## DOCUMENT SECTION
_ _ _ _ _

Eventbrite (NYSE: EB) is looking to recoup the heavy cost of refunding ticket purchasers for the failed Roxodus music festival in July with a pair of lawsuits, filed in California. The San Francisco-based ticketing company is suing the event organizers, which it claims kept nearly $4 million in customer money when the festival was abruptly cancelled in July.
Eventbrite refunded consumers more than $3.8 million “out of its own coffers to ensure its users did not suffer additional harm at Defendants’ hands,” the lawsuit reads, per a story in Billboard. “Defendants are contractually and legally obligated to reimburse Eventbrite for these expenditures and other damages Eventbrite has incurred in the course of protecting its customers from further harm caused by Defendants’ bad faith and unlawful conduct.”
The promoters, Fab Loranger and Michael Dunphy of MF Live, have until Thursday to answer the lawsuits.

_ _ _ _ _

## JOBS
#1 List every organization named in the article about Eventbrite's lawsuits.
#2 In the Eventbrite lawsuit article, how much does Eventbrite say it refunded to consumers?
#3 Write the next part of the article about Eventbrite suing the Roxodus organizers.
None of the data after this point is needed.

## PROVIDED DATA
_ _ _ _ _

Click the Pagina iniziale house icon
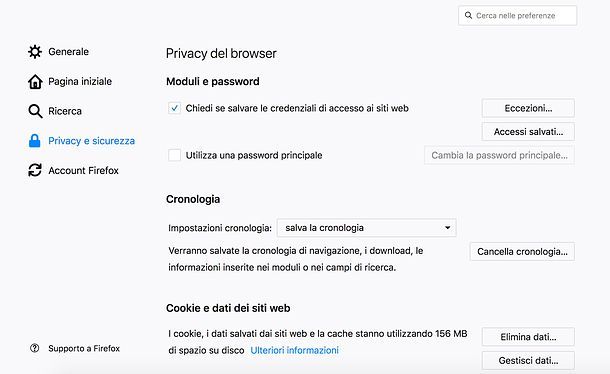The width and height of the screenshot is (610, 374). [x=35, y=81]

_ _ _ _ _

## RESPONSE LIST
#1 Eventbrite, NYSE, Billboard, MF Live

#2 More than $3.8 million.

#3
Set for an airport venue 90 minutes outside of Toronto, the event was scheduled to feature Nickelback, Lynyrd Skynyrd, Kid Rock, Aerosmith, Alice Cooper, Billy Idol and Blondie. But the event was cancelled with no warning on July 3, just over a week before the scheduled opening on July 11. Eventbrite lawyers have characterized the failed event as the “Canadian version of the much-publicized Fyre Festival debacle of 2017… [a] poorly-orchestrated sequel with lower production value.”
Once the event was cancelled, Eventbrite says it found that only one of a dozen required permits for the event had been received, and construction on the makeshift venue was well behind the established schedule, despite the promoters asking for and receiving an increased pre-payment of ticket sale proceeds during the months leading up to the promotion.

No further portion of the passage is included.